> [Description of the task] Here are some records. Transcribe all of them exactly.

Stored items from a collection
****************************************

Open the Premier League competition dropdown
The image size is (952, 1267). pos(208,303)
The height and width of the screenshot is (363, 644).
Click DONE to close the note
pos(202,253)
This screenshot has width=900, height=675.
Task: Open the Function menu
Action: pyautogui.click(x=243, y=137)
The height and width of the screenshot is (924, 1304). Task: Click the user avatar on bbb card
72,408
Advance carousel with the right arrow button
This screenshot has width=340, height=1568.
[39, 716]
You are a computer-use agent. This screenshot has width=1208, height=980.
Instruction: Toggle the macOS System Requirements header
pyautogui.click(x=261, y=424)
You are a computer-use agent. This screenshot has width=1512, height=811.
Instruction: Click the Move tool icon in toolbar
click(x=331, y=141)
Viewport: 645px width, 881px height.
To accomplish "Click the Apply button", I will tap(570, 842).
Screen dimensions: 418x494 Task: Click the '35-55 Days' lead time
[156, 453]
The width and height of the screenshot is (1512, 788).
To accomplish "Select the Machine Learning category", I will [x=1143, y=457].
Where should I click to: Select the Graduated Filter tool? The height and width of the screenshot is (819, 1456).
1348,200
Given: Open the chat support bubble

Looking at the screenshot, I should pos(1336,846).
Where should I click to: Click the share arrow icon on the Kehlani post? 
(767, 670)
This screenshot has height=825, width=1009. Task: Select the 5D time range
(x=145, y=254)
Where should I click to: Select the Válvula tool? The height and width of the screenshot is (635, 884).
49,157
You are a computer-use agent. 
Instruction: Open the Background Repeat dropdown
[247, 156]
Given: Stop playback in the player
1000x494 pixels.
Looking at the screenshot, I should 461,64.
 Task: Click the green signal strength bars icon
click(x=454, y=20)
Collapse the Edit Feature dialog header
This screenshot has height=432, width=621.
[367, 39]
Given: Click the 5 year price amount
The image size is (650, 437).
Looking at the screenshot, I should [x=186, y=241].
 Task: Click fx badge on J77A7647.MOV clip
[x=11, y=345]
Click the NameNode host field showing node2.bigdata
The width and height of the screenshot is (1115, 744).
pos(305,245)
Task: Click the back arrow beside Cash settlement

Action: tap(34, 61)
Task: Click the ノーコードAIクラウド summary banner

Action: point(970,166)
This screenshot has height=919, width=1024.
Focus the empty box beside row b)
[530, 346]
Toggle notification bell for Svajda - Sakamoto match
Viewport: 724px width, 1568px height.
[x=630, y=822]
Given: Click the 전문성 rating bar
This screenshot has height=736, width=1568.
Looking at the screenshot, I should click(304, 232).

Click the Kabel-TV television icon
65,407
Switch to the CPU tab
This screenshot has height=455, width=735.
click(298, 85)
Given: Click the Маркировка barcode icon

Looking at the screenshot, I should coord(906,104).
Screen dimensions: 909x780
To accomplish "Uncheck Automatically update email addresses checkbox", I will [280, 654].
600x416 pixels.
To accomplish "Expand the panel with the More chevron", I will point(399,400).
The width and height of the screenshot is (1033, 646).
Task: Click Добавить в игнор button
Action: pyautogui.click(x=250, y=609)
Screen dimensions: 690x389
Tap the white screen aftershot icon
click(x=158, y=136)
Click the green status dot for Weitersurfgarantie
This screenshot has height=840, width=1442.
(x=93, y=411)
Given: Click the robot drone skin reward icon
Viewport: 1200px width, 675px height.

****************************************

> [Answer to the problem]
Open the Premier League competition dropdown
The image size is (952, 1267). pos(208,303)
The height and width of the screenshot is (363, 644).
Click DONE to close the note
pos(202,253)
This screenshot has width=900, height=675.
Task: Open the Function menu
Action: pyautogui.click(x=243, y=137)
The height and width of the screenshot is (924, 1304). Task: Click the user avatar on bbb card
72,408
Advance carousel with the right arrow button
This screenshot has width=340, height=1568.
[39, 716]
You are a computer-use agent. This screenshot has width=1208, height=980.
Instruction: Toggle the macOS System Requirements header
pyautogui.click(x=261, y=424)
You are a computer-use agent. This screenshot has width=1512, height=811.
Instruction: Click the Move tool icon in toolbar
click(x=331, y=141)
Viewport: 645px width, 881px height.
To accomplish "Click the Apply button", I will tap(570, 842).
Screen dimensions: 418x494 Task: Click the '35-55 Days' lead time
[156, 453]
The width and height of the screenshot is (1512, 788).
To accomplish "Select the Machine Learning category", I will [x=1143, y=457].
Where should I click to: Select the Graduated Filter tool? The height and width of the screenshot is (819, 1456).
1348,200
Given: Open the chat support bubble

Looking at the screenshot, I should pos(1336,846).
Where should I click to: Click the share arrow icon on the Kehlani post? 
(767, 670)
This screenshot has height=825, width=1009. Task: Select the 5D time range
(x=145, y=254)
Where should I click to: Select the Válvula tool? The height and width of the screenshot is (635, 884).
49,157
You are a computer-use agent. 
Instruction: Open the Background Repeat dropdown
[247, 156]
Given: Stop playback in the player
1000x494 pixels.
Looking at the screenshot, I should 461,64.
 Task: Click the green signal strength bars icon
click(x=454, y=20)
Collapse the Edit Feature dialog header
This screenshot has height=432, width=621.
[367, 39]
Given: Click the 5 year price amount
The image size is (650, 437).
Looking at the screenshot, I should [x=186, y=241].
 Task: Click fx badge on J77A7647.MOV clip
[x=11, y=345]
Click the NameNode host field showing node2.bigdata
The width and height of the screenshot is (1115, 744).
pos(305,245)
Task: Click the back arrow beside Cash settlement

Action: tap(34, 61)
Task: Click the ノーコードAIクラウド summary banner

Action: point(970,166)
This screenshot has height=919, width=1024.
Focus the empty box beside row b)
[530, 346]
Toggle notification bell for Svajda - Sakamoto match
Viewport: 724px width, 1568px height.
[x=630, y=822]
Given: Click the 전문성 rating bar
This screenshot has height=736, width=1568.
Looking at the screenshot, I should click(304, 232).

Click the Kabel-TV television icon
65,407
Switch to the CPU tab
This screenshot has height=455, width=735.
click(298, 85)
Given: Click the Маркировка barcode icon

Looking at the screenshot, I should coord(906,104).
Screen dimensions: 909x780
To accomplish "Uncheck Automatically update email addresses checkbox", I will [280, 654].
600x416 pixels.
To accomplish "Expand the panel with the More chevron", I will point(399,400).
The width and height of the screenshot is (1033, 646).
Task: Click Добавить в игнор button
Action: pyautogui.click(x=250, y=609)
Screen dimensions: 690x389
Tap the white screen aftershot icon
click(x=158, y=136)
Click the green status dot for Weitersurfgarantie
This screenshot has height=840, width=1442.
(x=93, y=411)
Given: Click the robot drone skin reward icon
Viewport: 1200px width, 675px height.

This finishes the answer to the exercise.